======== 原文 ========

一年で一番大きな祭りであること、家族・親族と集まって過ごす日であること、宗教的な行為を伴う(ミサに行ったり、神社に行ったりする)行事であること、長い休暇があること、その時用の特別なご馳走があることなどなど。確かに似ています。

しかし、思うに、この二つは準備期間において、大きな違いがある
日本でお正月を迎える準備として、まず思い浮かぶのは大掃除。ほかには、お節づくりや買い出し、飾りつけ、年賀状書きなど。年の瀬にあわただしく、新年をすがすがしく楽しく迎えるための準備をします。準備で楽しいことと言えば、「も~い~くつ寝ると~お正月~」などと歌うことと、準備とはそれほど関係ないけれど、あらゆる場で行われる忘年会くらいでしょうか。

ところがドスコイ、欧米の、というか、今回の主役はシュトレンなので、ドイツの場合、この「クリスマスへの準備」に「食べながら待つ」ことが入るのです。なんてこった。
もちろん、飾りつけや買い出し、カード書きやプレゼントのための時間など、本格的に準備すると、とても忙しいとは聞くのですが、それでも、何だか「食べることで準備する」という発想は、すごく根本から違う気がします。

日本でもだいぶ定着したシュトレン、またはシュトーレン(高地ドイツ語のシュトーレンという発音が日本で定着したそうです)は、ドライフルーツと砂糖、バターたっぷりの、日持ちする甘いパンです。(ケーキではない!)
クリスマスを迎えるための心の準備期間(=アドヴェント期間)である、クリスマスの4週間前から少しずつ食べるパンで、薄くスライスして食べながら、クリスマスの到来を待ちます。

======== 与えられた情報 ========

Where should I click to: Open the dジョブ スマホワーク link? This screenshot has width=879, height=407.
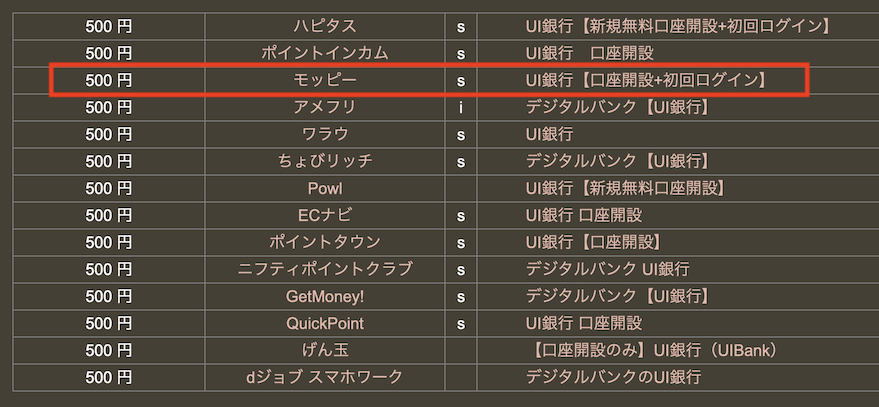coord(325,377)
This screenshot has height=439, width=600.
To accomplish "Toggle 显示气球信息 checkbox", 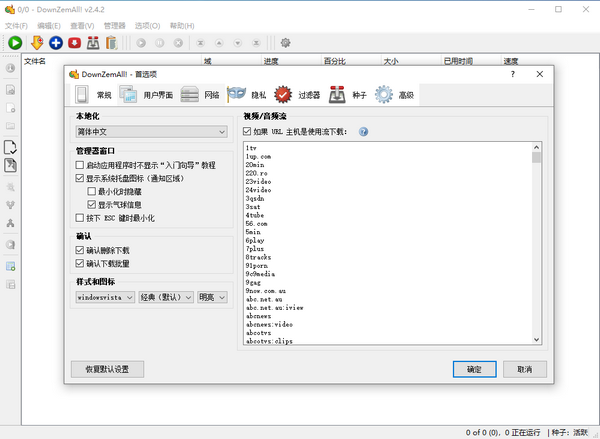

========

**課題 1:**
原文によると、シュトレンはクリスマスの何週間前から食べ始めるパンか。
**課題 2:**
次の(a)〜(c)が原文の内容と合っているかを、それぞれ「はい」か「いいえ」で答え、根拠となる原文の語句をそのまま引用してください。
(a) 日本でお正月を迎える準備として、まず大掃除が挙げられている。
(b) シュトレンはケーキの一種だと説明されている。
(c) シュトーレンという発音は、低地ドイツ語の発音が日本で定着したものだとされている。

**回答 1:**
クリスマスの4週間前から食べ始める。

**回答 2:**
(a) はい。「日本でお正月を迎える準備として、まず思い浮かぶのは大掃除。」
(b) いいえ。「ケーキではない!」
(c) いいえ。「高地ドイツ語のシュトーレンという発音が日本で定着したそうです」